You did show those things, but you haven't shown any causal relationship between those three points, only a correlation.
You can argue that the second and third are substantiated with some of the evidence, but the first has only been connected with being older, not directly with the risk of infertility.
"30 is the age where women start to feel old because they can't compete with 20 year old girls." is not a substantiated conclusion.
"30 is the age where women are less fertile than before" is correct. But the same can be said of 29 from 28, 28 from 27, etc.

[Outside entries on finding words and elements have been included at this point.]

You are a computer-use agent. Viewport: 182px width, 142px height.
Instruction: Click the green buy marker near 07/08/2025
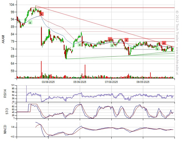click(112, 45)
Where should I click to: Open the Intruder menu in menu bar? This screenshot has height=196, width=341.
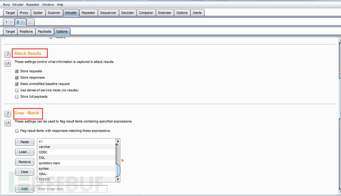[18, 4]
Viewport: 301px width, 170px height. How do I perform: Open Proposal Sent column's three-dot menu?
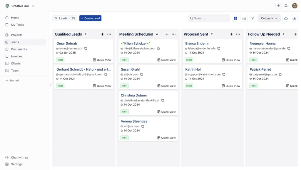coord(238,34)
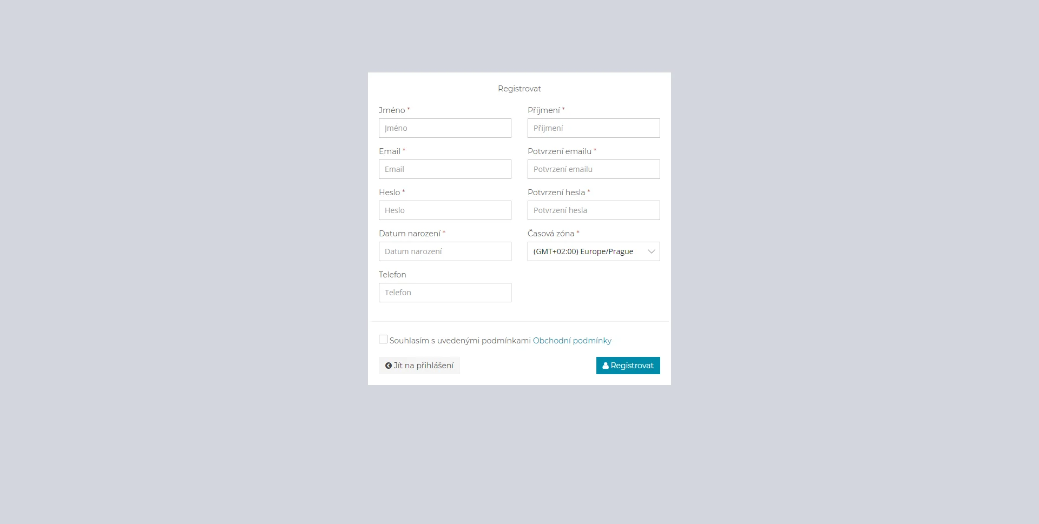1039x524 pixels.
Task: Click the user icon on the Registrovat button
Action: pos(606,366)
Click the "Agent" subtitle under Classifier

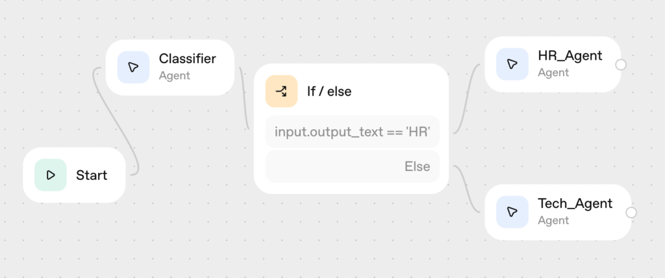coord(174,75)
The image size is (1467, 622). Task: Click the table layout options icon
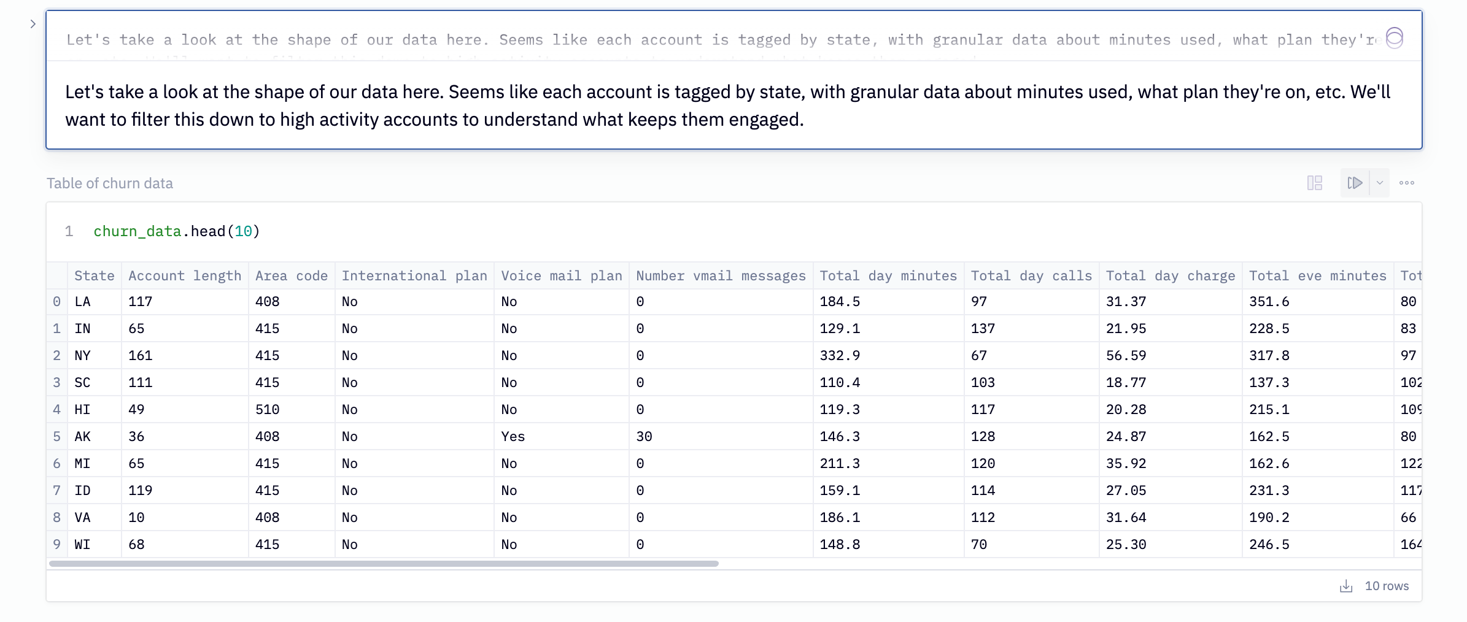(1314, 183)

At no point have you shown that women feel old at that point- nor have you shown any 'causation' (you used the word because) between the ability to compete with 20 year old girls and this feeling of being old.
It is a potential hypothesis- but without further data, the hypothesis is no more valid than a competing hypothesis, for which I will construct one.
Being older:
-Less sex appeal
-More risk of having children with diseases
-More risk of being infertile
From this data, I provide the following hypothesis. As a woman ages, fertility decreases due to the gradual decrease in hormones related to fertility.
There's a higher risk of having children with diseases as women who are older have had more encounters with physically strenuous or mentally taxing situations. This could be that stress, mentally or physically, over a lifetime can increase chance of complication for childbirth.
Women who are older have less sex appeal, possibly due to a gradual decrease in skin purity and symmetry, both of which are psychologically favored as facets of beauty. Hence, having those features would be the cause of more sex appeal, rather than simply being young being the cause.
These are all different explanations that haven't been shot down, that can describe the same phenomena. Please, show how your phenomena are linked in a causatory fashion.